Wednesday, November 27, 2019

Happy Days


I remember a moment in May of 2018, as JT’s high school graduation and then departure from home for college was rapidly approaching, when I felt lost in the face of the coming changes.  I didn’t feel quite ready to give up my job as a full-time mama and I longed to stop time and even rewind it to experience again the days of working full time and then coming home to supervise homework, wash the laundry, get supper on the table, and tuck an eight-year-old into bed at night.  

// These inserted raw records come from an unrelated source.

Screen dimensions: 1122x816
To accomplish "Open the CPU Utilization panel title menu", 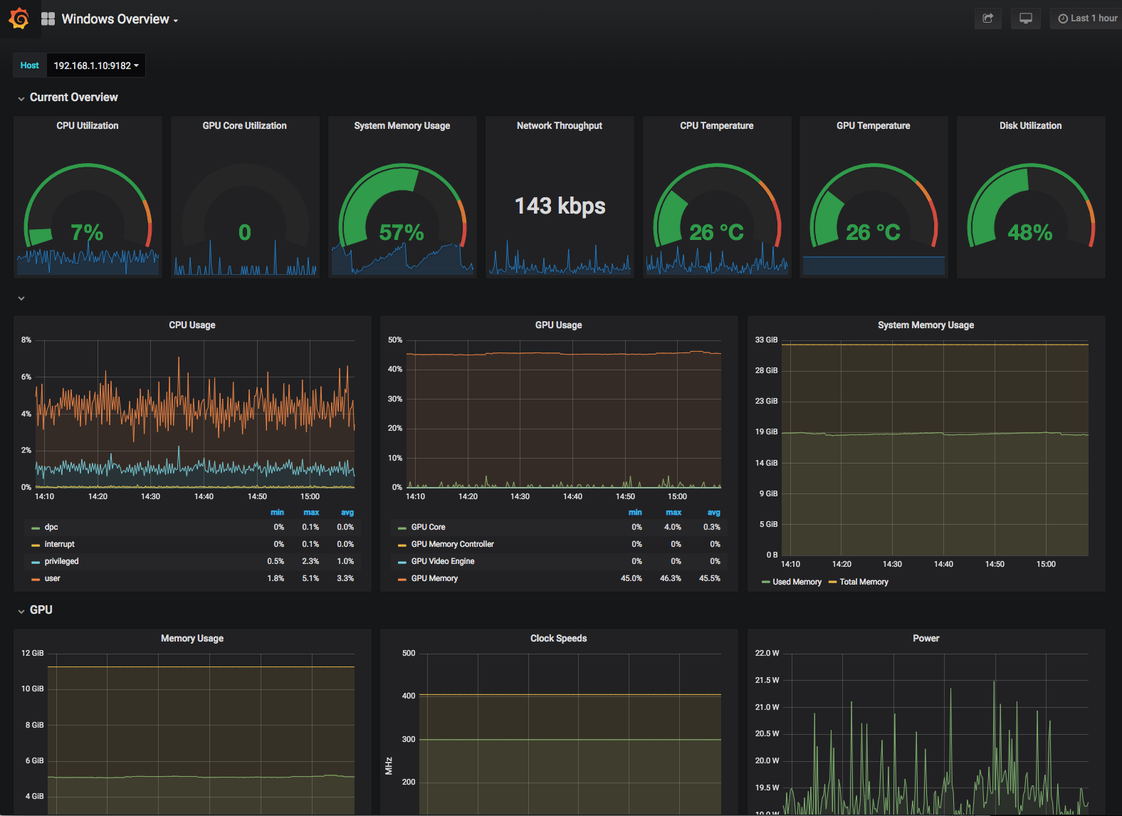I will click(88, 126).
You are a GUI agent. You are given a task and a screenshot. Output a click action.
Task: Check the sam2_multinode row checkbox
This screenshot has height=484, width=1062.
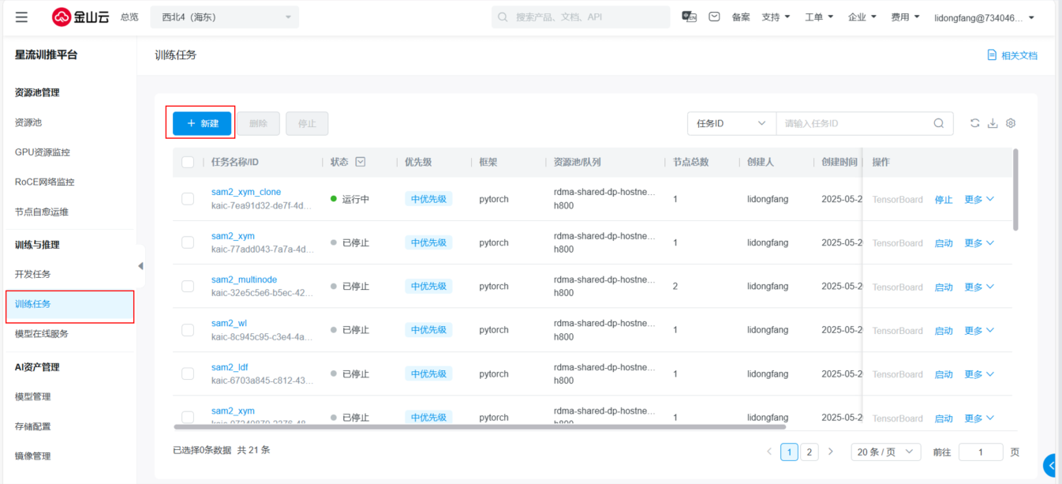point(188,287)
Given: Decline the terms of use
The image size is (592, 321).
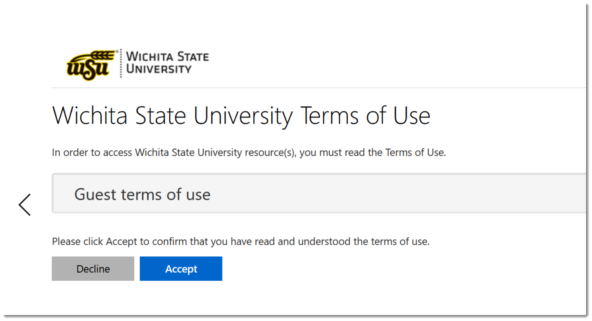Looking at the screenshot, I should [93, 269].
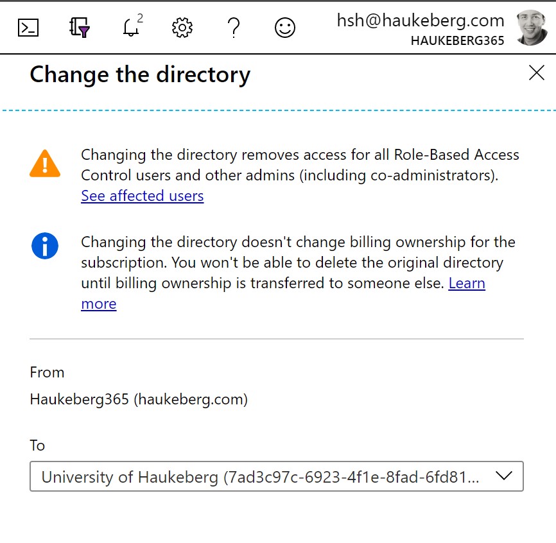Open the Cloud Shell terminal
Screen dimensions: 556x543
pyautogui.click(x=28, y=28)
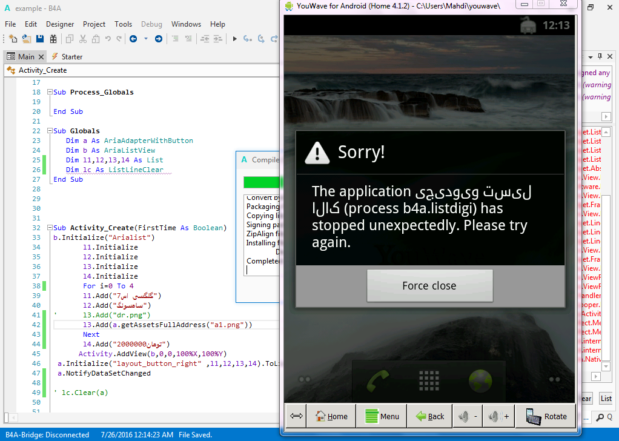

I’m a realist and even in the midst of that longing, I remembered that those days weren’t always easy.  But on that day in May, as I was about to celebrate a high school graduate and was looking at a future that felt uncertain, I wished to go back.  

I am never a fan of uncertainty and the prospect of an “empty nest” (what a horrible phrase!) was uncertain.  How would I feel after JT left for school?  Would life (and the house) be too quiet?  Would I miss him with an empty aching feeling?  Worse yet, would he be homesick?  I thought he was ready to go but what if I was wrong?  How would I fill the time ahead of me?  The questions piled up as the uncertainty loomed.  

Sitting here now, from the vantage point of more than a year since that transition,  I see those longings in a more complete framework.  Some days, as I leave work with a bag full of things to be done at home, I wonder how I ever did it all.  JT is home for Thanksgiving Break, his second one as a college boy, and he’s happy and settled.  Life without a child at home turns out to be full and busy, with text messaging as the primary tool of my parenting game and time for T and I to enjoy one another’s company.  Between T and two cats, the house never feels lonely.  There is less laundry and the house stays clean for longer.  It turns out I find that quite lovely.

Being the parent of a young adult is a different sort of challenge and the fact that I like the man JT is becoming is a happy blessing.  My heart is full and glad and that’s a very nice way to contemplate the coming Thanksgiving.